TASK: In the text on the Glencoe home sale, how much did the Hurtgens pay for the house in 1999?

SELECTED PASSAGE: Begin

List Price: $1.87 million
Sale Price: $1.55 million
The Property: This 103-year-old Tudor-style home in Glencoe was sold last week by P. Nicholas Hurtgen, a former investment banker involved in the influence-peddling scandal surrounding former governor Rod Blagojevich. The sale by Hurtgen and his wife, Catherine, is, by my count, the fifth sale of a Chicago-area home linked to the sprawling Blagojevich corruption drama.
A onetime Bear Stearns executive, Hurtgen was arrested in 2005 and charged with three counts of mail fraud, three of wire fraud, and one of extortion. The charges stemmed from his alleged involvement in a scheme to block state approval for an expansion at Naperville’s Edward Hospital unless the project hired a construction magnate with ties to Blagojevich.
Hurtgen pleaded guilty in February 2009, but he withdrew his guilty plea after a decision by the U.S. Supreme Court narrowed the range of the federal honest-services fraud law. Prosecutors have since dropped six of the charges against Hurtgen. There has been no announcement yet of a decision on the one remaining charge against him.
The home, designed by Robert Seyfarth, was built in 1908. According to the Cook County Recorder of Deeds, the Hurtgens bought the 13-room house in 1999 for $850,000. It has six bedrooms, beamed ceilings in the family room, a sun porch, two fireplaces, and a pergola over a south-facing terrace. According to the Hurtgens’ listing agent, Debbie Richwine, the house has a barrel ceiling in the front hall (a trademark Seyfarth touch) and a front staircase with a giant Palladian-style window on the landing overlooking the backyard. Through Richwine, the Hurtgens indicated that they would not discuss the sale.

SELECTED PASSAGE: End
DATA PROVIDED: Begin

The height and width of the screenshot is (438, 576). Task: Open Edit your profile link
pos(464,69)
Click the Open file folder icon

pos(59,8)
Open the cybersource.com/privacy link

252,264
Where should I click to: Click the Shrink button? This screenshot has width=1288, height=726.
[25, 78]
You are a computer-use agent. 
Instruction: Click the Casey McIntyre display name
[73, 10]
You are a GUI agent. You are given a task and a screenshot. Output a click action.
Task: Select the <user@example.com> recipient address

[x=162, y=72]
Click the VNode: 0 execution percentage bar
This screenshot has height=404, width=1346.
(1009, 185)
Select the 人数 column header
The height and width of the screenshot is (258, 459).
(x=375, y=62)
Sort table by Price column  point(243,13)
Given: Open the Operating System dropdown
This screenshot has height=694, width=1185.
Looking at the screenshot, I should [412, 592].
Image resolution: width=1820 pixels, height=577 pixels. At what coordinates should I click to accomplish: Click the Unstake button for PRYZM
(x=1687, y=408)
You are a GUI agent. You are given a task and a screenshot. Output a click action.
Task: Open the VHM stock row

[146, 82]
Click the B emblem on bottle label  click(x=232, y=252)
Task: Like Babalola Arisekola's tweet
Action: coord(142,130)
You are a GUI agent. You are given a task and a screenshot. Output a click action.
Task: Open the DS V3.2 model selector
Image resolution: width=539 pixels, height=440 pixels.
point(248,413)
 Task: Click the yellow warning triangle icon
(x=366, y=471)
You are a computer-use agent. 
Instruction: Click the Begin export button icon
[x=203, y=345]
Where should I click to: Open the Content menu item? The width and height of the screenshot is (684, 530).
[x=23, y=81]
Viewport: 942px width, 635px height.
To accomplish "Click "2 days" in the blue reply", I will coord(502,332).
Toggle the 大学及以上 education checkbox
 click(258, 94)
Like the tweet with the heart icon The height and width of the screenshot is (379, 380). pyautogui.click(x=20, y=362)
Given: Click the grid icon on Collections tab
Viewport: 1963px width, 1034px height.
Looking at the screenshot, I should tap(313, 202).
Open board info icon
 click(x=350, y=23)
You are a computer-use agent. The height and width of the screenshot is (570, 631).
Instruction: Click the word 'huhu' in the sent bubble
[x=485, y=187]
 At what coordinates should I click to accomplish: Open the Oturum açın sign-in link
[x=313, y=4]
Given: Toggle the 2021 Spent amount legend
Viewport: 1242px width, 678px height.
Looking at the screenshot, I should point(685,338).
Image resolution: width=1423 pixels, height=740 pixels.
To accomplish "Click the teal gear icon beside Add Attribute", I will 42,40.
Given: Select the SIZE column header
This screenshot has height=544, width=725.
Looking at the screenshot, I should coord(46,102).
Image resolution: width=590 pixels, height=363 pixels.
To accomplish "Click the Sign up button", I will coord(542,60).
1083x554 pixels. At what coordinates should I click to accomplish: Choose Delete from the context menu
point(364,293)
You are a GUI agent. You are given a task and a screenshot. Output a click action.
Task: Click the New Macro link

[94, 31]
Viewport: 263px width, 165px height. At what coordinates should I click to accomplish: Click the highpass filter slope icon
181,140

DATA PROVIDED: End

RESPONSE TO THE EXERCISE: $850,000